> YOUR OBJECTIVE:
Arrange the records from the line containing "has width=1314, height=684." through the line containing "coordinates (678, 573)." as a JSON list of strings, one string per line, skipping blank lines and leaving out the pictures. Include only those lines.

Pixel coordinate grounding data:

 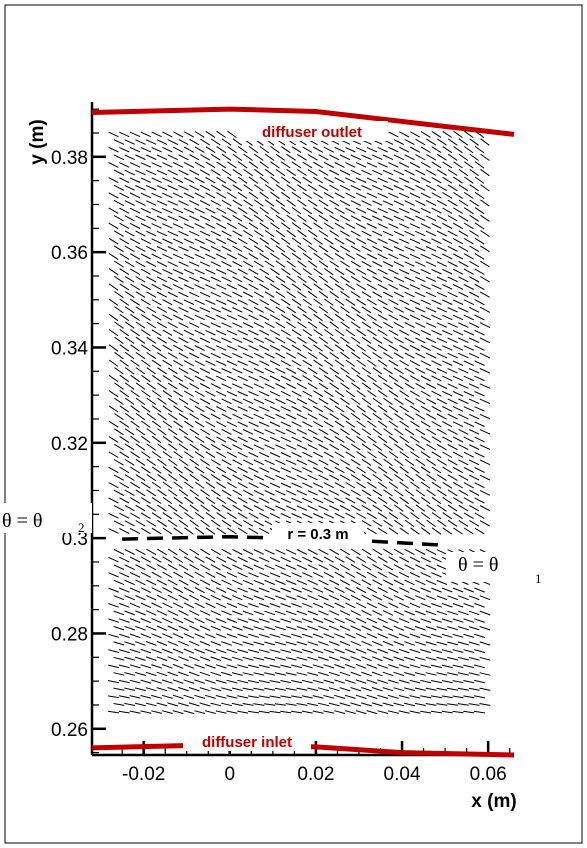 What do you see at coordinates (70, 158) in the screenshot?
I see `y-tick-label: 0.38` at bounding box center [70, 158].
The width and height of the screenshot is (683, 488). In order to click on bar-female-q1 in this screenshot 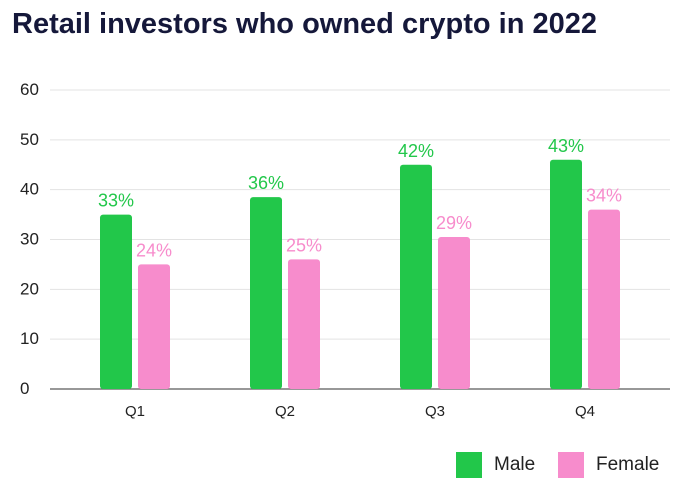, I will do `click(154, 326)`.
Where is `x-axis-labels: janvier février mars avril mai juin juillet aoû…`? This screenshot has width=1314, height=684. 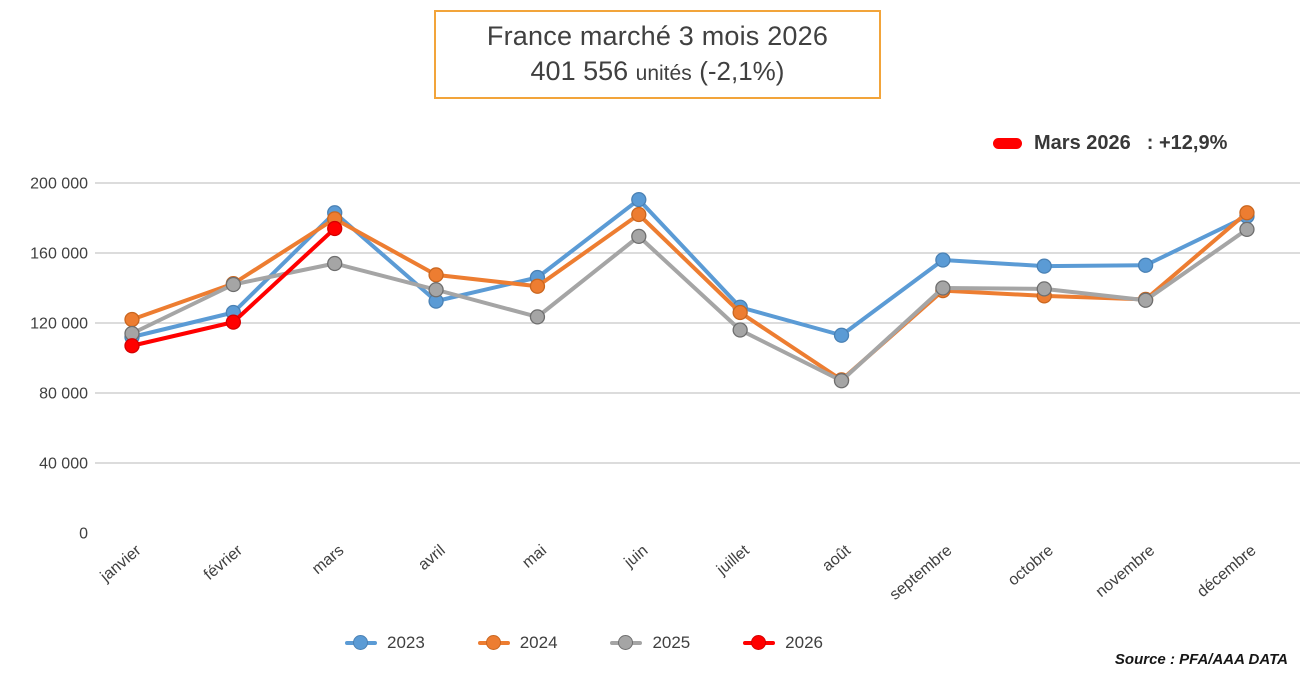
x-axis-labels: janvier février mars avril mai juin juillet aoû… is located at coordinates (678, 573).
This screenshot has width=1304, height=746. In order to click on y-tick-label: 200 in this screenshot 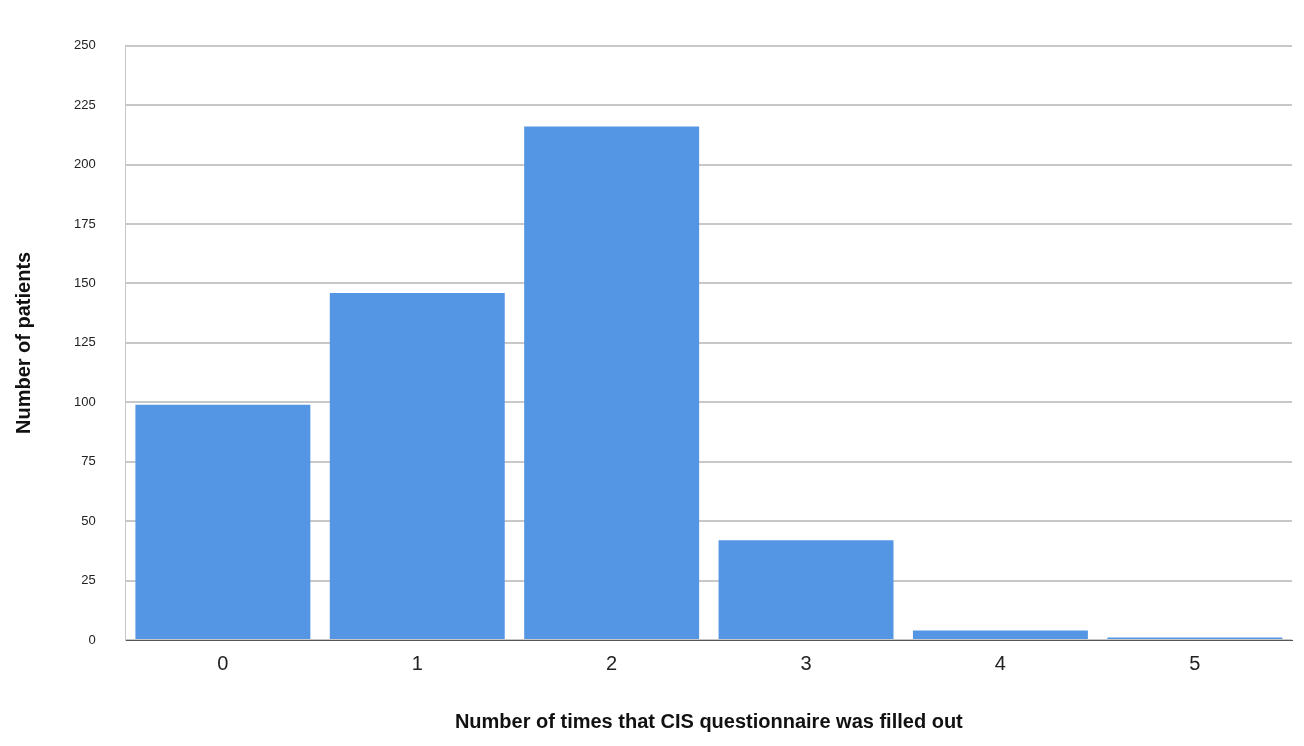, I will do `click(84, 164)`.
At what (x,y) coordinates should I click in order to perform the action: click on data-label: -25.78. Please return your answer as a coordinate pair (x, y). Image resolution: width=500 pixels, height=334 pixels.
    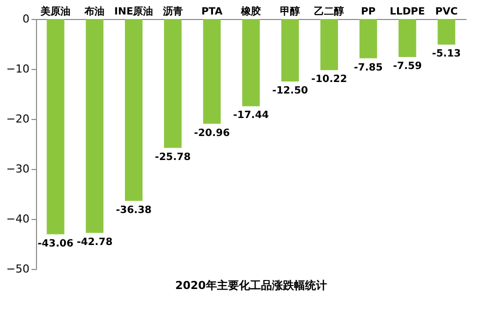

> RESULT OF THE TASK:
[
  "Where is `x-axis-labels: janvier février mars avril mai juin juillet aoû…`? This screenshot has width=1314, height=684. ",
  "x-axis-labels: janvier février mars avril mai juin juillet aoû… is located at coordinates (678, 573)."
]